Text —
^^^^^^^^^^^^^^^^

One thing everyone agrees on about May 16 is that it was a perfect early summer day, the first really warm day of the year.
The sunshine brought everyone out and sent thousands heading for the beach and wide open spaces.
Dr Marianne Jackson, an A&E consultant, and her family were among them. In the mid-afternoon Marianne loaded bikes for daughters Grace, ten, and Maisie, six, on to the car and headed for Preston Park, not far from her Brighton home. Husband Michael and son Steven, eight, had gone on ahead.
Just as they arrived at the park, Dr Jackson's mobile phone rang. As a SIMCAS (Sussex and Surrey Immediate Medical Care Scheme) emergency doctor, she is used to being called at a moment's notice to provide critical care at the scene of an accident. Her role is voluntary yet her expertise can make the difference between life and death.
SIMCAS doctors are called to incidents ranging from cliff rescues and floods to people trapped in fires. Most calls are to road accidents though none can compare to the scene she was about to encounter.
Dr Jackson said: "The accident had just happened. All ambulance control could tell me at that stage was it was a report of a car on fire. Often the information they are able to give is very limited so we never know quite what we are going to."

^^^^^^^^^^^^^^^^

Supplied information —
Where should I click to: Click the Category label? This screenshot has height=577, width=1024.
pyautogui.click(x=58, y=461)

^^^^^^^^^^^^^^^^

Instructions —
a. Retype the stretch of the SIMCAS doctor account from "Just as they" through "life and death.".
b. Write what comes next in the account of the Brighton emergency doctor's May 16 callout, picking up after its final sentence.

Task-by-task outputs —
a.
Just as they arrived at the park, Dr Jackson's mobile phone rang. As a SIMCAS (Sussex and Surrey Immediate Medical Care Scheme) emergency doctor, she is used to being called at a moment's notice to provide critical care at the scene of an accident. Her role is voluntary yet her expertise can make the difference between life and death.

b.
Dr Jackson had not yet met up with her husband so, spotting another mother from her children's school, she asked her to look after the girls until he arrived.
Then she jumped into her car, switched on her blue light and drove to Pyecombe.
"When I arrived it was chaos. The fire brigade was there and an ambulance had just arrived. I remember thinking that car has been cut in two, how bizarre'. I think I just went on to automatic pilot.
"I walked towards the Land Rover where people were trapped and ascertained the person who most needed help was the little boy, Marcus, who had been in the back.
"By this time he was out of the car and on the ground. He was very sick and barely breathing. His heart stopped soon after I arrived and we resuscitated him.
"We got him into an ambulance and whizzed him to hospital doing as much as we could for him on the way. I think I knew he was going to die. At that stage we were not sure the dad was going to make it either.
"I stayed at the hospital for a good while longer but there was nothing else I could do. Even at that stage I don't think we knew how many others had died."
That evening Dr Jackson went home, tucked her children up in bed and reflected on the tragedy.
She said: "It is always unpleasant when you lose a patient.
"It is really dreadful when it is a child and as a mother it has an even stronger effect.
"That night I hugged my children and thought how lucky I was."
As an A&E consultant at Worthing General Hospital, Dr Jackson can confront death on a daily but it never becomes just part of the job.
She said: "Sometimes I have to go into my office and have a little weep. You get involved.
"Being a SIMCAS doctor is different because you don't know the patient and usually you are there on your own.
"I'm not hard. When you have to be strong for others you just are.
"The really awful part of my job is telling a parent their child is going to die or that they have died.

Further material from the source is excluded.